Leveraging Deep Learning for Enhanced Computer Network Teaching: A Research and Application Study
Keywords:
Deep learning, Advanced courses, Computer network, Professional comprehensive practice, Artificial intelligenceAbstract
With the introduction of new engineering disciplines, classroom teaching methods for computer-related majors have transitioned from traditional theoretical instruction to advanced pedagogical approaches that cultivate students' cognitive development. The emphasis lies in fostering students' higher-order thinking abilities, with the core teaching philosophy centered on improving hands-on competencies. This encompasses exercises in critical and creative thinking, which serve to enhance both cognitive and non-cognitive abilities. Effectively integrating deep learning with advanced classroom methodologies and applying them to comprehensive practical courses within new engineering disciplines—such as computer network courses—can strengthen students' capacity to solve complex problems through hands-on practice. For example, incorporating artificial intelligence (AI)-related technologies into the experimental content of network security classrooms and employing various virtualization technologies to construct network simulation platforms can validate the effectiveness of technological applications.

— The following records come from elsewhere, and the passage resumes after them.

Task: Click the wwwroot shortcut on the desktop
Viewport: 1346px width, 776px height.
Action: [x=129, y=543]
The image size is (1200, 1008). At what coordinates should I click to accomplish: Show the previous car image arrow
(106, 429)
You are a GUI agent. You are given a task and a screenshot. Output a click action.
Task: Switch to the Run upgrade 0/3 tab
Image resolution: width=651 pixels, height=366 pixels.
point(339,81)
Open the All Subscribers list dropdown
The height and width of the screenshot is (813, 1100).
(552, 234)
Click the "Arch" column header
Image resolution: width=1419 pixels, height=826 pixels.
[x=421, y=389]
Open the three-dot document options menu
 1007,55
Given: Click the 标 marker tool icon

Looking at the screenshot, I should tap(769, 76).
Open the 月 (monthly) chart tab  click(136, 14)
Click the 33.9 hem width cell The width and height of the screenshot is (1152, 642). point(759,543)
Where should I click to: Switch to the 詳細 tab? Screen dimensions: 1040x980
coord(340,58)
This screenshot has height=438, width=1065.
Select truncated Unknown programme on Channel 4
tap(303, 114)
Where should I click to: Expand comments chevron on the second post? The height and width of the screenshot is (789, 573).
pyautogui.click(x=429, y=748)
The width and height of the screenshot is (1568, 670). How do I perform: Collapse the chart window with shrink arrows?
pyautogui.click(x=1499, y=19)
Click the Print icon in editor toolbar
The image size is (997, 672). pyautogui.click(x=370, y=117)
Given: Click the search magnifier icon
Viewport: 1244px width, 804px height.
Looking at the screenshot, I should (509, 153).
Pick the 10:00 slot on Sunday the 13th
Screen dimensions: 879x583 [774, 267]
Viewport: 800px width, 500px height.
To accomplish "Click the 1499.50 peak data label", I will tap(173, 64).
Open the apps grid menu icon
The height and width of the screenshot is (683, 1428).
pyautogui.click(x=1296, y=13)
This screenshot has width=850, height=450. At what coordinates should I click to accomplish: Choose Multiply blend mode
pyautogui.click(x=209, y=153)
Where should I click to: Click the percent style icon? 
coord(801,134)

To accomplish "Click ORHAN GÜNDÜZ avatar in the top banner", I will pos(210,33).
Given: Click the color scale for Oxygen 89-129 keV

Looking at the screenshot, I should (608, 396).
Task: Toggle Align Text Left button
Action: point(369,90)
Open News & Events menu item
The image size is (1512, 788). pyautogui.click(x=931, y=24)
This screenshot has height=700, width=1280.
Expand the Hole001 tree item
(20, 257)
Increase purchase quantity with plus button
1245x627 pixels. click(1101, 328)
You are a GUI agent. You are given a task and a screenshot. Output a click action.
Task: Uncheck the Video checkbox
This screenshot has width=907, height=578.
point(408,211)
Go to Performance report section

These approaches fully stimulate students' interest in learning, enabling them to engage with practical course content through immersive learning experiences. Through graded and progressive experimental stages, students can systematically enhance their hands-on abilities. Effective course practice has demonstrated that this method not only facilitates more detailed instructional control for educators but also improves student classroom participation and exercises their practical skills, thereby fully enhancing the teaching quality of comprehensive practical training courses.